Member of the Maine House of Representatives from District 30
- Preceded by: Anne Rand
- Succeeded by: Benjamin F. Dudley
- In office December 1994 – December 1998

Personal details
- Born: June 29, 1969 (age 57) New Haven, Connecticut
- Party: Democratic
- Alma mater: Reed College
- Profession: Health Advocate

= J. Elizabeth Mitchell =

American politician (born 1969)

J. Elizabeth Mitchell (born June 29, 1969) is an American politician and health advocate from Maine. Since 2013, Mitchell has been the CEO of the Network for Regional Healthcare Improvement. A Democrat, Mitchell served two terms (1994-1998) in the Maine House of Representatives representing the Munjoy Hill neighborhood of Portland, Maine.
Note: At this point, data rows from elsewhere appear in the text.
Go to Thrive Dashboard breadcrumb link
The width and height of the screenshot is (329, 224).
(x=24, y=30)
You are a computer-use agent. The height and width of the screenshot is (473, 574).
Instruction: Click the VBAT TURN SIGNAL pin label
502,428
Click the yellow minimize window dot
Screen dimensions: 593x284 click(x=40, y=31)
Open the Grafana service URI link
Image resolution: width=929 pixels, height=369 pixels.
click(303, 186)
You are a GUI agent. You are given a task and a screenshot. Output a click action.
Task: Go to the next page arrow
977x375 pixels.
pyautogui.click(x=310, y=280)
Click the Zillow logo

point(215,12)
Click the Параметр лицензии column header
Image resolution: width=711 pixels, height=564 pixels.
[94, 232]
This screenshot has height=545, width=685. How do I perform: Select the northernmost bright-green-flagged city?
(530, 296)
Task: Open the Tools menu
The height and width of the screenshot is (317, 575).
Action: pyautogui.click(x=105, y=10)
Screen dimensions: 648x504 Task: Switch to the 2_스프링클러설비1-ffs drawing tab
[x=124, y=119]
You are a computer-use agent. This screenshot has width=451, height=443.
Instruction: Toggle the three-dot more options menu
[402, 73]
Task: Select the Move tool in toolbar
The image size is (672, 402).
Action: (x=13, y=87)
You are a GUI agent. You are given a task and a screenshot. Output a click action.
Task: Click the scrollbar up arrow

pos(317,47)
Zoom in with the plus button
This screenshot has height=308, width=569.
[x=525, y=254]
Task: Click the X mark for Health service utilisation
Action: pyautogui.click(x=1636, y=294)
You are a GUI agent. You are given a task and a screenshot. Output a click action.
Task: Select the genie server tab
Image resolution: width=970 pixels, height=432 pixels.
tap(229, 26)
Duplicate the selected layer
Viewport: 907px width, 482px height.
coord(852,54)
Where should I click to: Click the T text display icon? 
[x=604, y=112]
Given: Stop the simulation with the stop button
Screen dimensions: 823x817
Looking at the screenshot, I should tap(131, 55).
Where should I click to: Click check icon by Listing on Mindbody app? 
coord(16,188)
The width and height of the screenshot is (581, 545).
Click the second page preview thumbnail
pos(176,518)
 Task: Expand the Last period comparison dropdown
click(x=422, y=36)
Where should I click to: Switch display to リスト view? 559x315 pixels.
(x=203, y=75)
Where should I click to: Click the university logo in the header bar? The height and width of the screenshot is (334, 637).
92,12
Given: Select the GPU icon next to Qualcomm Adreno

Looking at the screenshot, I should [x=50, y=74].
In 1994, Mitchell, at the age of 25, ran uncontested in both the Maine Democratic Party primary and the November general election for District 30. She replaced Anne Rand, who won a seat in the Maine Senate.

In March 2013, Mitchell was hired as the CEO of the Network for Regional Healthcare Improvement. She had previously directed the Maine Health Management Coalition since its foundation in 2008.

==Personal==
Mitchel was born on June 29, 1969, in New Haven, Connecticut. She earned a B.A. in religion from Reed College in 1991.